== Excerto apresentado

Mas pode essa renovação perpetuar-se?

Parece pouco provável. A dada altura, a UE terá de decidir o destino dos 90 mil milhões de euros para deixar de pagar as taxas de juro. O método de eleição será o orçamento da UE, que atuará como garante final para assegurar que os investidores sejam sempre reembolsados.

As três opções de não-participação

A razão pela qual a dívida conjunta da Ucrânia é agora possível é que, tal como foi noticiado pela Euronews durante a cimeira, a Hungria, a Eslováquia e a Chéquia concordaram em não vetar a dívida em troca de ficarem isentas.

Isto é fundamental porque, de acordo com as regras actuais, o orçamento da UE não pode ser utilizado para angariar fundos para um país não pertencente à UE. Qualquer alteração nesse sentido requer a aprovação por unanimidade.

A Hungria, a Eslováquia e a Chéquia comprometem-se a assegurar essa unanimidade. Em contrapartida, o bloco ativará o chamado mecanismo de “cooperação reforçada” para os poupar a quaisquer custos e responsabilidades associados aos 90 mil milhões de euros.

Os outros 24 países assumirão a sua parte dos juros. Mas a mudança será mínima, uma vez que os três países que não participam na cooperação representam apenas 3,64% do PIB do bloco.

A isenção também terá um carácter institucional. Quando as regras orçamentais forem alteradas e a “cooperação reforçada” for acionada, os três países perderão o direito de voto para aprovar o regulamento que estabelecerá o novo programa de assistência. Na prática, ficarão afastados da iniciativa.

Cordas amarradas

A Comissão tenciona reciclar a proposta de empréstimo de reparação, agora descartada, para criar o empréstimo comum de 90 mil milhões de euros.

Por conseguinte, a Ucrânia estará sujeita às mesmas condições para receber os fundos.

Uma delas é uma cláusula de “não reversão” que ligará a ajuda às medidas anti-corrupção que Kiev deve implementar para avançar na sua candidatura à adesão à UE. O país foi recentemente abalado por um escândalo de corrupção no sector da energia que provocou numerosas demissões, incluindo a de Andriy Yermak, chefe de gabinete do Presidente Zelenskyy.

====

Ordem de trabalho 1:
Segundo o texto sobre a dívida conjunta para a Ucrânia, que percentagem do PIB do bloco representam os três países que não participam na cooperação?
Ordem de trabalho 2:
Prossiga a redação do texto sobre a dívida conjunta para a Ucrânia a partir da última frase apresentada.
O material não tem qualquer relação com o texto sobre a dívida conjunta para a Ucrânia.

== Registos extraídos

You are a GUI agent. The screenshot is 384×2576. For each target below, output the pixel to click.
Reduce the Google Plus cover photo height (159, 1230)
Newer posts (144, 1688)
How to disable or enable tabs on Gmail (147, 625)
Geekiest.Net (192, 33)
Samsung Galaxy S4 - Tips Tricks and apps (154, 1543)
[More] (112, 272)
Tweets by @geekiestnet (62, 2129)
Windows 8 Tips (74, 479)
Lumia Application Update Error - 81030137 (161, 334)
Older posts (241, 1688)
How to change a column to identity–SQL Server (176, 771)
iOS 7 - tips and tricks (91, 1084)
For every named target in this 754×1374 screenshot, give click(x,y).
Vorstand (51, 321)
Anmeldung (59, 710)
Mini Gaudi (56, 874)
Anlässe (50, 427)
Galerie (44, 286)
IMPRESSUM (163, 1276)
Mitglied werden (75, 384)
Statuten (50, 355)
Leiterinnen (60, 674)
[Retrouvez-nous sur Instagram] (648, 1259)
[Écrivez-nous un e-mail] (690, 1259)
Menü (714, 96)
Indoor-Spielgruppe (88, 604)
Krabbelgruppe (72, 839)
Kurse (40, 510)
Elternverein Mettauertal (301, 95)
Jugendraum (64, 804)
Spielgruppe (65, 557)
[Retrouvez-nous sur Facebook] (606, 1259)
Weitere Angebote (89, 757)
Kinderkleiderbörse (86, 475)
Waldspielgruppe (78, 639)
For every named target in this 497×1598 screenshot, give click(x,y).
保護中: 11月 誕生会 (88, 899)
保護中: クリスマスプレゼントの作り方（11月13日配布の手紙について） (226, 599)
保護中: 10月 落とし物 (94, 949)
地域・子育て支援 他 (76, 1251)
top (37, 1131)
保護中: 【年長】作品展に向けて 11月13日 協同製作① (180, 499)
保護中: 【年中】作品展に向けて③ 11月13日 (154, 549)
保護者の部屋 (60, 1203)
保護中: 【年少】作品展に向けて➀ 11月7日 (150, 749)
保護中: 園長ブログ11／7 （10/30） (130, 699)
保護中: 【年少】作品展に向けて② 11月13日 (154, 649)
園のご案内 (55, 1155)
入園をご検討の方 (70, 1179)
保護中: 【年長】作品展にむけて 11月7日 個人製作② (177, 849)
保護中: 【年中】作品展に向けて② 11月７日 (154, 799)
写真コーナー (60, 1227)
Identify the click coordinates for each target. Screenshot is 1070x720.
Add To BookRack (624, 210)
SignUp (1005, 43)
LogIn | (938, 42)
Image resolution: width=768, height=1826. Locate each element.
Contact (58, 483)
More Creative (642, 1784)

====

Secção de resposta 1:
Representam apenas 3,64% do PIB do bloco.

Secção de resposta 2:
Se Kiev der um passo atrás na luta contra a corrupção, como aconteceu por breves instantes no verão, quando pôs em causa a independência de duas agências anticorrupção e deu origem a protestos generalizados, os pagamentos serão suspensos.

Haverá também salvaguardas para reforçar a supervisão da forma como a Ucrânia atribui os contratos de defesa, que foram fonte de controvérsia no passado.

Além disso, serão estabelecidos critérios “Made in Europe” para garantir que os 90 mil milhões de euros fomentem as indústrias de defesa nacionais da Ucrânia e da Europa. Só quando o equipamento não estiver disponível no continente é que serão permitidas compras fora da Europa.

Ativos ainda em cima da mesa

O recurso à dívida conjunta significa que os saldos de caixa dos ativos russos não serão tocados, como estava inicialmente previsto no empréstimo de reparação. No entanto, nas suas conclusões, os líderes da UE afirmam que se reservam “o direito” de utilizar os ativos, ou pelo menos tentar, no futuro, como forma de reembolsar o empréstimo de 90 mil milhões de euros.

“Para mim, é muito difícil e muito prematuro dizer hoje como é que isto se vai traduzir em termos reais”, disse um alto funcionário da Comissão quando questionado sobre o significado. “Penso que a mensagem é bastante política, ou seja, que a opção de utilizar os ativos de tesouraria do Banco Central russo não está fora de questão”.

A inclusão dos ativos na redação final é considerada uma forma de apaziguar os países que mais apoiaram o empréstimo de reparações, em particular a Alemanha, e que tinham publicamente excluído a ideia de um empréstimo comum.

O Presidente Zelenskyy saudou a decisão como uma “importante vitória” para o seu país: “Sem estes fundos, seria muito difícil para nós. Em todo o caso, isto está relacionado com as reparações russas”, afirmou. “Para nós, trata-se de um reforço. É um sinal para os russos de que não vale a pena continuarem a guerra porque nós temos apoio financeiro e, por isso, não vamos entrar em colapso na linha da frente. Vamos apoiar o nosso exército e o nosso povo”.